What to do: No pictures go in the copy; retype exactly the lines from the one with "Viewport: 1280px width, 720px height." through the last line of the records.

[Dataset entries]

[Start of section]

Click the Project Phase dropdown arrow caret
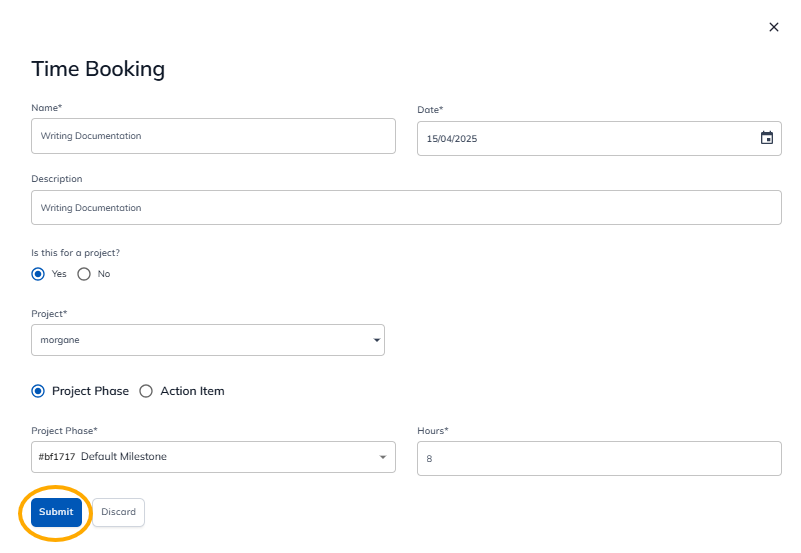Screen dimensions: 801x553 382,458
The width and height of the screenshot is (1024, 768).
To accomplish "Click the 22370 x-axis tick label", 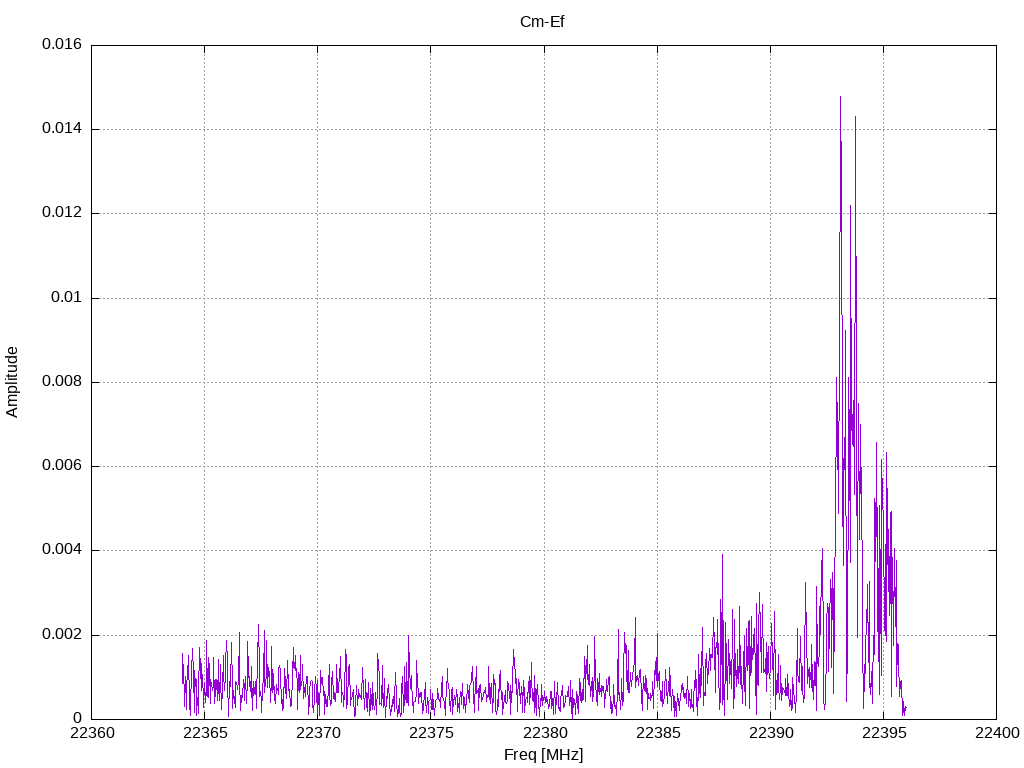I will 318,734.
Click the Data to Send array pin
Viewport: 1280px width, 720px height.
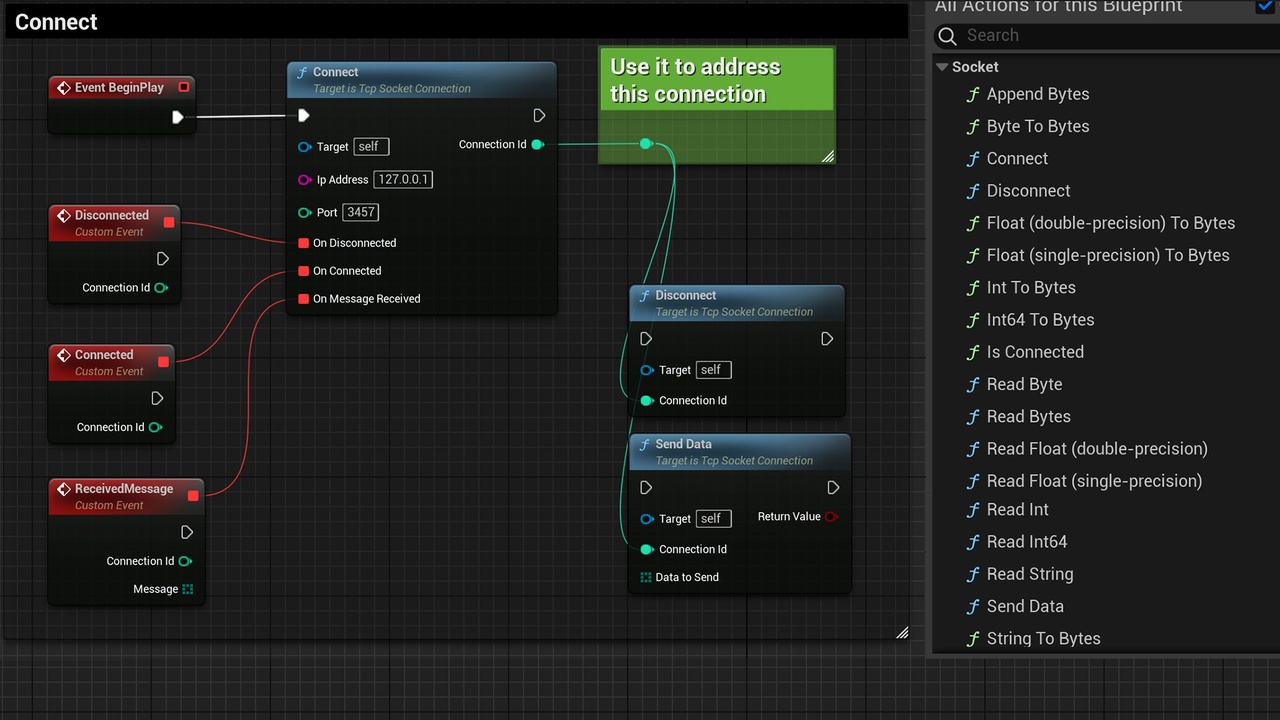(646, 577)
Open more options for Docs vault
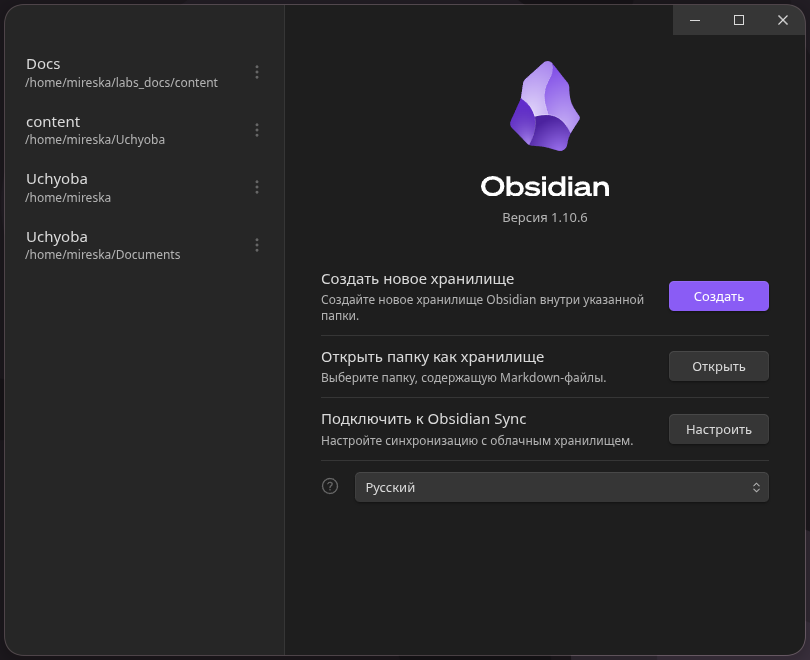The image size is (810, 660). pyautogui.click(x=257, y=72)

[End of section]

Result below:
Viewport: 1280px width, 720px height.
(646, 577)
Open more options for Docs vault
The image size is (810, 660). pyautogui.click(x=257, y=72)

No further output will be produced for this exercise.